-- Problem statement --
Write out each of the following records line for line, changing nothing.

Entries from a dataset

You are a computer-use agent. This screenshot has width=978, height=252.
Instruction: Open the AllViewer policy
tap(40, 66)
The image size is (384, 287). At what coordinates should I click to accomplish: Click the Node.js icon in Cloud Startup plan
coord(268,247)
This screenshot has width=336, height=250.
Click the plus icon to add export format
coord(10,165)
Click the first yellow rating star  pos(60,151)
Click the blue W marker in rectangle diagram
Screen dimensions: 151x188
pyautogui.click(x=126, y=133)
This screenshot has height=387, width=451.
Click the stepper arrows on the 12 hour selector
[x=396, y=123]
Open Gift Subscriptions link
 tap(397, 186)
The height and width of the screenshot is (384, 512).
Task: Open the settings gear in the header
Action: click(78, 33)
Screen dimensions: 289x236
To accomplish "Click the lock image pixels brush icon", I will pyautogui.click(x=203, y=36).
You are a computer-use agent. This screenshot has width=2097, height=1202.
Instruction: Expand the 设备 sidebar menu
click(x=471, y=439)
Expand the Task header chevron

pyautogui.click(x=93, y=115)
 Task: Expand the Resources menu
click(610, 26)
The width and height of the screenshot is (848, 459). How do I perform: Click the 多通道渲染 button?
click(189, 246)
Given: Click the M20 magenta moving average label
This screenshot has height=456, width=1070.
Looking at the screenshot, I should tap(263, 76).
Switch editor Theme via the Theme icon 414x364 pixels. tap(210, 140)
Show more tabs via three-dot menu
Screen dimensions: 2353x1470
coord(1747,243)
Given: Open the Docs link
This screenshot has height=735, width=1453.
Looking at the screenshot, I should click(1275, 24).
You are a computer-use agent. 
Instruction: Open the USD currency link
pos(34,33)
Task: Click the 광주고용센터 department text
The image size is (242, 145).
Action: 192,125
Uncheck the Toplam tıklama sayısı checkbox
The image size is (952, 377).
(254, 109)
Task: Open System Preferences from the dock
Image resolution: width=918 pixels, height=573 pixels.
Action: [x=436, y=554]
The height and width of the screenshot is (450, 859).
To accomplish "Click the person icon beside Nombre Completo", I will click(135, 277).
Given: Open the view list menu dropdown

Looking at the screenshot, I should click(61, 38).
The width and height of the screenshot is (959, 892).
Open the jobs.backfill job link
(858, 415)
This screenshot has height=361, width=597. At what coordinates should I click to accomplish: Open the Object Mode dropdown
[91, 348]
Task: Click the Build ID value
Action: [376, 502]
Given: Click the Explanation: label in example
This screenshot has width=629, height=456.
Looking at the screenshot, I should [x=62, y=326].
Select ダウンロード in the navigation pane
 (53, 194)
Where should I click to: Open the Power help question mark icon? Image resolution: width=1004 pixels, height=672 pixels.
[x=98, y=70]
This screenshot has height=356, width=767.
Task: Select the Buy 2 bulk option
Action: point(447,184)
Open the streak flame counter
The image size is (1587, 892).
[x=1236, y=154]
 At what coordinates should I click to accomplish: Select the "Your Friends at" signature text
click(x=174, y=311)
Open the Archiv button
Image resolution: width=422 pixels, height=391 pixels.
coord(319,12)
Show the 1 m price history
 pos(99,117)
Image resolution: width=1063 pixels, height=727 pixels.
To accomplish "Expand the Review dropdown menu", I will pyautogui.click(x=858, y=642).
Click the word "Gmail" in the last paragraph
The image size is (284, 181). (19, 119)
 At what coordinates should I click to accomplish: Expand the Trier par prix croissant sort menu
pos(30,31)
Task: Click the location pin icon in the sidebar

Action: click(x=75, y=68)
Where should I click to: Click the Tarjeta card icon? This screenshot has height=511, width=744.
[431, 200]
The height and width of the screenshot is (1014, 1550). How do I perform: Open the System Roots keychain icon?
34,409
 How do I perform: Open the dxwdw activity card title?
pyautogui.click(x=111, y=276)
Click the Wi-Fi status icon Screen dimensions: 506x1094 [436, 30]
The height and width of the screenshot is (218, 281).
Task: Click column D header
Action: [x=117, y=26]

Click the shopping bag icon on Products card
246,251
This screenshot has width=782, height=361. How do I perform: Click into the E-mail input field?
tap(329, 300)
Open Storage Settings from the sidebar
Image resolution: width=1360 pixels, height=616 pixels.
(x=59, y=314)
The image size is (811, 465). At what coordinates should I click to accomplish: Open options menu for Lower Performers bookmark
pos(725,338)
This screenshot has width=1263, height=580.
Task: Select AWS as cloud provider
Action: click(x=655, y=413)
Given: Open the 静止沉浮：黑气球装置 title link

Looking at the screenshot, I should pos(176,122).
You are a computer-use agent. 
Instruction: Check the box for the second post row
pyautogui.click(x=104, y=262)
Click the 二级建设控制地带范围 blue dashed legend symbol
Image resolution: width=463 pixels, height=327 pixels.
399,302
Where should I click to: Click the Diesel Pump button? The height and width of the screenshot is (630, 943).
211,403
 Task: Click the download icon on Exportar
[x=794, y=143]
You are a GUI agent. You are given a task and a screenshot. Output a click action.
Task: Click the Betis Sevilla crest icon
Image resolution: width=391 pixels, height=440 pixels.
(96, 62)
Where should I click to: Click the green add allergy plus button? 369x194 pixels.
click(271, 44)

-- Written reply --
You are a computer-use agent. This screenshot has width=978, height=252.
Instruction: Open the AllViewer policy
tap(40, 66)
The image size is (384, 287). At what coordinates should I click to accomplish: Click the Node.js icon in Cloud Startup plan
coord(268,247)
This screenshot has width=336, height=250.
Click the plus icon to add export format
coord(10,165)
Click the first yellow rating star  pos(60,151)
Click the blue W marker in rectangle diagram
Screen dimensions: 151x188
pyautogui.click(x=126, y=133)
This screenshot has height=387, width=451.
Click the stepper arrows on the 12 hour selector
[x=396, y=123]
Open Gift Subscriptions link
 tap(397, 186)
The height and width of the screenshot is (384, 512).
Task: Open the settings gear in the header
Action: click(78, 33)
Screen dimensions: 289x236
To accomplish "Click the lock image pixels brush icon", I will pyautogui.click(x=203, y=36).
You are a computer-use agent. This screenshot has width=2097, height=1202.
Instruction: Expand the 设备 sidebar menu
click(x=471, y=439)
Expand the Task header chevron

pyautogui.click(x=93, y=115)
 Task: Expand the Resources menu
click(610, 26)
The width and height of the screenshot is (848, 459). How do I perform: Click the 多通道渲染 button?
click(189, 246)
Given: Click the M20 magenta moving average label
This screenshot has height=456, width=1070.
Looking at the screenshot, I should tap(263, 76).
Switch editor Theme via the Theme icon 414x364 pixels. tap(210, 140)
Show more tabs via three-dot menu
Screen dimensions: 2353x1470
coord(1747,243)
Given: Open the Docs link
This screenshot has height=735, width=1453.
Looking at the screenshot, I should click(1275, 24).
You are a computer-use agent. 
Instruction: Open the USD currency link
pos(34,33)
Task: Click the 광주고용센터 department text
The image size is (242, 145).
Action: 192,125
Uncheck the Toplam tıklama sayısı checkbox
The image size is (952, 377).
(254, 109)
Task: Open System Preferences from the dock
Image resolution: width=918 pixels, height=573 pixels.
Action: [x=436, y=554]
The height and width of the screenshot is (450, 859).
To accomplish "Click the person icon beside Nombre Completo", I will click(135, 277).
Given: Open the view list menu dropdown

Looking at the screenshot, I should click(61, 38).
The width and height of the screenshot is (959, 892).
Open the jobs.backfill job link
(858, 415)
This screenshot has height=361, width=597. At what coordinates should I click to accomplish: Open the Object Mode dropdown
[91, 348]
Task: Click the Build ID value
Action: [376, 502]
Given: Click the Explanation: label in example
This screenshot has width=629, height=456.
Looking at the screenshot, I should [x=62, y=326].
Select ダウンロード in the navigation pane
 (53, 194)
Where should I click to: Open the Power help question mark icon? Image resolution: width=1004 pixels, height=672 pixels.
[x=98, y=70]
This screenshot has height=356, width=767.
Task: Select the Buy 2 bulk option
Action: point(447,184)
Open the streak flame counter
The image size is (1587, 892).
[x=1236, y=154]
 At what coordinates should I click to accomplish: Select the "Your Friends at" signature text
click(x=174, y=311)
Open the Archiv button
Image resolution: width=422 pixels, height=391 pixels.
coord(319,12)
Show the 1 m price history
 pos(99,117)
Image resolution: width=1063 pixels, height=727 pixels.
To accomplish "Expand the Review dropdown menu", I will pyautogui.click(x=858, y=642).
Click the word "Gmail" in the last paragraph
The image size is (284, 181). (19, 119)
 At what coordinates should I click to accomplish: Expand the Trier par prix croissant sort menu
pos(30,31)
Task: Click the location pin icon in the sidebar

Action: click(x=75, y=68)
Where should I click to: Click the Tarjeta card icon? This screenshot has height=511, width=744.
[431, 200]
The height and width of the screenshot is (1014, 1550). How do I perform: Open the System Roots keychain icon?
34,409
 How do I perform: Open the dxwdw activity card title?
pyautogui.click(x=111, y=276)
Click the Wi-Fi status icon Screen dimensions: 506x1094 [436, 30]
The height and width of the screenshot is (218, 281).
Task: Click column D header
Action: [x=117, y=26]

Click the shopping bag icon on Products card
246,251
This screenshot has width=782, height=361. How do I perform: Click into the E-mail input field?
tap(329, 300)
Open Storage Settings from the sidebar
Image resolution: width=1360 pixels, height=616 pixels.
(x=59, y=314)
The image size is (811, 465). At what coordinates should I click to accomplish: Open options menu for Lower Performers bookmark
pos(725,338)
This screenshot has width=1263, height=580.
Task: Select AWS as cloud provider
Action: click(x=655, y=413)
Given: Open the 静止沉浮：黑气球装置 title link

Looking at the screenshot, I should pos(176,122).
You are a computer-use agent. 
Instruction: Check the box for the second post row
pyautogui.click(x=104, y=262)
Click the 二级建设控制地带范围 blue dashed legend symbol
Image resolution: width=463 pixels, height=327 pixels.
399,302
Where should I click to: Click the Diesel Pump button? The height and width of the screenshot is (630, 943).
211,403
 Task: Click the download icon on Exportar
[x=794, y=143]
You are a GUI agent. You are given a task and a screenshot. Output a click action.
Task: Click the Betis Sevilla crest icon
Image resolution: width=391 pixels, height=440 pixels.
(96, 62)
Where should I click to: Click the green add allergy plus button? 369x194 pixels.
click(271, 44)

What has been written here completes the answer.